GIVEN DATA:
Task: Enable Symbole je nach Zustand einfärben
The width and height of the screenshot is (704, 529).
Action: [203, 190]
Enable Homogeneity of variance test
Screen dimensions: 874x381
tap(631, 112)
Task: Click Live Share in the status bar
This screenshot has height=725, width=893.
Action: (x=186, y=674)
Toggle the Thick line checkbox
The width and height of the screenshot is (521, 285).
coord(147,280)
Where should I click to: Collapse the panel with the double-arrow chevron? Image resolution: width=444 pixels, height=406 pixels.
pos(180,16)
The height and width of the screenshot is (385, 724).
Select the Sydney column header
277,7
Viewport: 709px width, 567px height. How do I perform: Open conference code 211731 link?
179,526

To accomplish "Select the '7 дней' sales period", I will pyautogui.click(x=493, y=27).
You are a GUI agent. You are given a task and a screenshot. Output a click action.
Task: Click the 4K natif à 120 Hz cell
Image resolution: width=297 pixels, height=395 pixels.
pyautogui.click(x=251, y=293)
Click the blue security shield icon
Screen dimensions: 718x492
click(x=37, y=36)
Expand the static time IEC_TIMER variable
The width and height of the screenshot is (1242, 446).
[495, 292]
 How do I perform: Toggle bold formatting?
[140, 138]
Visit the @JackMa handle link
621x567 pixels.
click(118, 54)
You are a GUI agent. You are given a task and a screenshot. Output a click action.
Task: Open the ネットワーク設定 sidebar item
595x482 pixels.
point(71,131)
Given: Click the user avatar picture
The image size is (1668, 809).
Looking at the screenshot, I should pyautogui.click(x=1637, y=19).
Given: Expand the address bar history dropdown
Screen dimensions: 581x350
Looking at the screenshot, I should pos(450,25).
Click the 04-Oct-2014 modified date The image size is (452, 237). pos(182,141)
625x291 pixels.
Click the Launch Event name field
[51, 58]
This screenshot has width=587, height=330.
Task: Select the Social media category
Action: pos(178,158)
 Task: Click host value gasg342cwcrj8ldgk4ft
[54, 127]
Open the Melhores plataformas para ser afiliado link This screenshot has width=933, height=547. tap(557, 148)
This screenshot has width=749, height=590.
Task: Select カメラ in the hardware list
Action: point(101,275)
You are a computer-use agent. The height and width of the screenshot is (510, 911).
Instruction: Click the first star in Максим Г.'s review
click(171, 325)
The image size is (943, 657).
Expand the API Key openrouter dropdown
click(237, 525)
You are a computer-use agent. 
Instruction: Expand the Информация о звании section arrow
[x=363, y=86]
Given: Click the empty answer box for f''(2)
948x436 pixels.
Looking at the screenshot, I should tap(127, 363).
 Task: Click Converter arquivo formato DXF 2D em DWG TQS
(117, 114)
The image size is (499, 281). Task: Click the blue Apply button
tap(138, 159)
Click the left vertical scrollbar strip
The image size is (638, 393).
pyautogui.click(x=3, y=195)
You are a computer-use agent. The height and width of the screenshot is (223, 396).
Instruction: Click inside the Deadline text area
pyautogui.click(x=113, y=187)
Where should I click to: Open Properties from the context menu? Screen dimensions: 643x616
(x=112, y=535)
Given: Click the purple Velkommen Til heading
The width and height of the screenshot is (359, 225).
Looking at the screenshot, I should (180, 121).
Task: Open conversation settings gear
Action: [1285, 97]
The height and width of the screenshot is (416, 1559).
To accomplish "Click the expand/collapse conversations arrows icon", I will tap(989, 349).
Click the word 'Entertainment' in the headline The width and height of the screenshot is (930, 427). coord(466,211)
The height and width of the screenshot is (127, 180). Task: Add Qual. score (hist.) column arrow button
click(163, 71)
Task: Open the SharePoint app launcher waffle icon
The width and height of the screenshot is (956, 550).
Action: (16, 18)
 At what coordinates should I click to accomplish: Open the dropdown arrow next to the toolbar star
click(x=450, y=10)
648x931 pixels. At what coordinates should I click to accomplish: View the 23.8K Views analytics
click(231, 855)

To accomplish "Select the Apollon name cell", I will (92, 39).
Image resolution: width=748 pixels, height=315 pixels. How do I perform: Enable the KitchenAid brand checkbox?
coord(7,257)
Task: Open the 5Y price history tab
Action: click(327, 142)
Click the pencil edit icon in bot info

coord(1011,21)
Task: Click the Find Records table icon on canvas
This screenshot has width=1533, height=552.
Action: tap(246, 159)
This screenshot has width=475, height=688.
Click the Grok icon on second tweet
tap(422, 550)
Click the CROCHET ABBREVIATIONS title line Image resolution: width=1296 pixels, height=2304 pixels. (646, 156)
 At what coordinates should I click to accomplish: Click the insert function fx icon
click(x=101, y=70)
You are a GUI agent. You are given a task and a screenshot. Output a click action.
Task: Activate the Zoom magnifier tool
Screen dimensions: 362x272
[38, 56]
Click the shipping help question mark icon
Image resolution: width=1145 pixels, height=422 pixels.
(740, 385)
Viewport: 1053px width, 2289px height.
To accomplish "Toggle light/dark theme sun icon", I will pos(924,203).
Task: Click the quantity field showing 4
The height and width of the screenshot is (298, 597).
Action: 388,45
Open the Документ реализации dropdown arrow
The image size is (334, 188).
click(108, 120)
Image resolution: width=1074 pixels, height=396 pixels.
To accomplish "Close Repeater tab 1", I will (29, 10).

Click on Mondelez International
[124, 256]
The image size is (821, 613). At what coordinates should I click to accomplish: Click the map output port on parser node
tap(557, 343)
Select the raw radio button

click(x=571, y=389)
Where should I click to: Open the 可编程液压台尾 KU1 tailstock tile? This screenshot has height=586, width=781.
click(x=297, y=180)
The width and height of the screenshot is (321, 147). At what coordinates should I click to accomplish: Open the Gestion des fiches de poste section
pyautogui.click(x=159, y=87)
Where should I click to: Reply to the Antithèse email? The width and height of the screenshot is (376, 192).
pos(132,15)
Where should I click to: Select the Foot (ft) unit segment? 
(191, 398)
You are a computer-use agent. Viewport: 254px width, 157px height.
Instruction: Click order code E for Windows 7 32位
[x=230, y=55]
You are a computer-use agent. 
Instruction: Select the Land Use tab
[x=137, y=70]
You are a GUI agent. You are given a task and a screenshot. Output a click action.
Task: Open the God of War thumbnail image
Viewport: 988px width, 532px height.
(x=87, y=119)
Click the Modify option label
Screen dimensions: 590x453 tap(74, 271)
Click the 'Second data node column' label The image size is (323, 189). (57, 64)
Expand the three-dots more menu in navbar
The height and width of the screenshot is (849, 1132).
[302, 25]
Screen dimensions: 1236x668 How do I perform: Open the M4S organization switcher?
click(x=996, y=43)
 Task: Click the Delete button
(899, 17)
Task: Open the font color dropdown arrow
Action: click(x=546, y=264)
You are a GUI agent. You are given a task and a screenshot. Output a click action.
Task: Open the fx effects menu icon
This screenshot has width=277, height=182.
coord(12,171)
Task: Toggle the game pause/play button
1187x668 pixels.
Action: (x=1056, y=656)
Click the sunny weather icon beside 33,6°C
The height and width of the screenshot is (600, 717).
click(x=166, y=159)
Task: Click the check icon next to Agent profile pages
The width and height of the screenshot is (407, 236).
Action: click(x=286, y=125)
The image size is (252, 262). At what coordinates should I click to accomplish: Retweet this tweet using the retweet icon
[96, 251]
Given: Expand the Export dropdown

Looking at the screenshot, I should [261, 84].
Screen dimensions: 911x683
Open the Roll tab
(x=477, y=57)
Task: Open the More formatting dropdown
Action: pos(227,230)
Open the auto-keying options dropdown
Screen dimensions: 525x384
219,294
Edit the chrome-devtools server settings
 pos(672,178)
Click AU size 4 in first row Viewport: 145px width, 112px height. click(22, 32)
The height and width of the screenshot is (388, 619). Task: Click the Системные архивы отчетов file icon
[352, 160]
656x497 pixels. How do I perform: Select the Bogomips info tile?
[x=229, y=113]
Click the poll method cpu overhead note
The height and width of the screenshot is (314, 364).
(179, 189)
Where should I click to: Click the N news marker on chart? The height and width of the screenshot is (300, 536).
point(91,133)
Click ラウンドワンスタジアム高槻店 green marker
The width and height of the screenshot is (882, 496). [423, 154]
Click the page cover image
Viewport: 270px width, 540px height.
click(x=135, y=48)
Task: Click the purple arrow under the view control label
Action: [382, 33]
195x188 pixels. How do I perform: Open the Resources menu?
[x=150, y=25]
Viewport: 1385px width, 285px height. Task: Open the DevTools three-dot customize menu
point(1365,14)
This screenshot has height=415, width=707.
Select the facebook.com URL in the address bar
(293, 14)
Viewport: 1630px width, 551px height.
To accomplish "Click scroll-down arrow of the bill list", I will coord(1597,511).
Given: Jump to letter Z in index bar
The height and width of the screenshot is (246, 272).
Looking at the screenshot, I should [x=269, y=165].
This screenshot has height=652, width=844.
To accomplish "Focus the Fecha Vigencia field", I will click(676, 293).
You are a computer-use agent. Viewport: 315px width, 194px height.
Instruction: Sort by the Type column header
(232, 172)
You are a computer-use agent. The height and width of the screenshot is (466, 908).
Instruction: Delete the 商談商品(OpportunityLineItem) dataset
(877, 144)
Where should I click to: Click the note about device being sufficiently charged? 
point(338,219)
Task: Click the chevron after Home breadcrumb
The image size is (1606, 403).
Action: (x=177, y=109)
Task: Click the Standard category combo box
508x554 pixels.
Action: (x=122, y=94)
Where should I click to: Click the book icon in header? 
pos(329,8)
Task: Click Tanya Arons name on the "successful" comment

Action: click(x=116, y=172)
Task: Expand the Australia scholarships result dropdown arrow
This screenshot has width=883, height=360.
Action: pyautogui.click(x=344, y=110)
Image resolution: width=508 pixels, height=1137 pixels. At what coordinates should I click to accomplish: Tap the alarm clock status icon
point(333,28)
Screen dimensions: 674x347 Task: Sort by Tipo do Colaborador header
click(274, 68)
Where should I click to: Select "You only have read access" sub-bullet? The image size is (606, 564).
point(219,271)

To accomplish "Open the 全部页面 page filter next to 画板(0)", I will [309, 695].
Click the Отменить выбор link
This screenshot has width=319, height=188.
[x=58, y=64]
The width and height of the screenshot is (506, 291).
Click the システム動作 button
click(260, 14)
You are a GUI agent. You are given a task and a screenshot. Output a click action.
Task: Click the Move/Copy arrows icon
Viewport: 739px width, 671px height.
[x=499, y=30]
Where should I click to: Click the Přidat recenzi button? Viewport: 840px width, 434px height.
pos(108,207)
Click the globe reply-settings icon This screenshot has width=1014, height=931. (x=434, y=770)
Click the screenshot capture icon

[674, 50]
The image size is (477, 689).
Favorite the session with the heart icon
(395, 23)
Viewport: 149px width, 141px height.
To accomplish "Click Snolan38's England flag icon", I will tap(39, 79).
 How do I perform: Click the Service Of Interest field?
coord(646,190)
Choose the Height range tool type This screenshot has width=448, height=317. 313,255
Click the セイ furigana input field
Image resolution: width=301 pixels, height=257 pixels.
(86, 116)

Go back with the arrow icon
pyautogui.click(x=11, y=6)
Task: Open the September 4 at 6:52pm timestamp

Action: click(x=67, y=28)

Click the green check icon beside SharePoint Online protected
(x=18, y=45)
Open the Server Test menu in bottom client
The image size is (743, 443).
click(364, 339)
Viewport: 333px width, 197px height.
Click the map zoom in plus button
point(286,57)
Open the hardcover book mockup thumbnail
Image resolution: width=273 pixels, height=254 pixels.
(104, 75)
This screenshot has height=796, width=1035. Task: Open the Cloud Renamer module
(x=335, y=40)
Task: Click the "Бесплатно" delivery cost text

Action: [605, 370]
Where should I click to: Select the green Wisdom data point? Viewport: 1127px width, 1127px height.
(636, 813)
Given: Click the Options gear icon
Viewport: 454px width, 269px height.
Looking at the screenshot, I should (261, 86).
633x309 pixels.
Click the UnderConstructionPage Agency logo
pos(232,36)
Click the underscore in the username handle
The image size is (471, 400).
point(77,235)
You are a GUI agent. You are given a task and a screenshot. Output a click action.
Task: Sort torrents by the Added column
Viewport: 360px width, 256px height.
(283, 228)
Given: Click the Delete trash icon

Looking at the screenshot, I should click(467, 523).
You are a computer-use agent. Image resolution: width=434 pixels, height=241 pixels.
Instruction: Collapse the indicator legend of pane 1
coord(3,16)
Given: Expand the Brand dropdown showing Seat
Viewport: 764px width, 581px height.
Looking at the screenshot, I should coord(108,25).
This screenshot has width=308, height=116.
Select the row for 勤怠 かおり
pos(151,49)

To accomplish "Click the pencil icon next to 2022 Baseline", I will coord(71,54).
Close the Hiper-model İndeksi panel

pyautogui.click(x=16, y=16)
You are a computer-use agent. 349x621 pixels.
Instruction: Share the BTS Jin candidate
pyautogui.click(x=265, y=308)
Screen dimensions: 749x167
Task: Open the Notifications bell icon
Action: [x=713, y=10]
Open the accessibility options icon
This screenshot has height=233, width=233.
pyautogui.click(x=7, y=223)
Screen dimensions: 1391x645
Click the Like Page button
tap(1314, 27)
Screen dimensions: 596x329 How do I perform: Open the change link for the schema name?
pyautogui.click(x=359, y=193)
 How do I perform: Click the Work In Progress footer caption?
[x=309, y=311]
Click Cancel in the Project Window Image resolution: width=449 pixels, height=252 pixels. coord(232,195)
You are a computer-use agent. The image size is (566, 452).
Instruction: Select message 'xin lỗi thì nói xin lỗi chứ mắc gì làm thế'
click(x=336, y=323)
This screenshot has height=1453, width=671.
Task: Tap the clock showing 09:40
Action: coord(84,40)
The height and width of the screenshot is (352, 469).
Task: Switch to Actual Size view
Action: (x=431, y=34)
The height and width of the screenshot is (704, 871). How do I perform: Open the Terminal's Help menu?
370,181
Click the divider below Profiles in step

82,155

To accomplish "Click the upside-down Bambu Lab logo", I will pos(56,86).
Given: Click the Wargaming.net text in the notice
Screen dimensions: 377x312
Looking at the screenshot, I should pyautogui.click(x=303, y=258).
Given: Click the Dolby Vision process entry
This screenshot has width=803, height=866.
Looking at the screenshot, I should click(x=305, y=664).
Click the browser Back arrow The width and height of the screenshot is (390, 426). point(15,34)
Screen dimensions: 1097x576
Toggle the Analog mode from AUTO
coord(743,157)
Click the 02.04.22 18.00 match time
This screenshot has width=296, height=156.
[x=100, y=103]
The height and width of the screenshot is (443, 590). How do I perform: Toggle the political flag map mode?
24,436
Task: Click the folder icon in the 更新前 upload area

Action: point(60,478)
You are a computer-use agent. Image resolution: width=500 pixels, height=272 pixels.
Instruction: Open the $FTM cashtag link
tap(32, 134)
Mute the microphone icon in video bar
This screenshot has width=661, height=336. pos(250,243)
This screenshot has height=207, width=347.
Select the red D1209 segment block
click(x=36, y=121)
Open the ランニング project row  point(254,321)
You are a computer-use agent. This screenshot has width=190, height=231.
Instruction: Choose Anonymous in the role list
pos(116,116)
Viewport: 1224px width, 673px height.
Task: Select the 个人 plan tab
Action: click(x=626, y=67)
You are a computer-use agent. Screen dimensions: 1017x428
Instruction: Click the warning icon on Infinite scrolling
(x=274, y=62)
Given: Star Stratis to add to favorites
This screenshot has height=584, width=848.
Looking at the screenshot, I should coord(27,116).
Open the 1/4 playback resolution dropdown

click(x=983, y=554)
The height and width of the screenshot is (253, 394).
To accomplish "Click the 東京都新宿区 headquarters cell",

HOW TO COMPLETE THIS TASK: Your task is to restate, word for word, only those lines above that fall between the line holding "Task: Click the Find" and the line holding "Click the CROCHET", inclusive.

WRITTEN ANSWER:
Task: Click the Find Records table icon on canvas
This screenshot has width=1533, height=552.
Action: tap(246, 159)
This screenshot has width=475, height=688.
Click the Grok icon on second tweet
tap(422, 550)
Click the CROCHET ABBREVIATIONS title line Image resolution: width=1296 pixels, height=2304 pixels. (646, 156)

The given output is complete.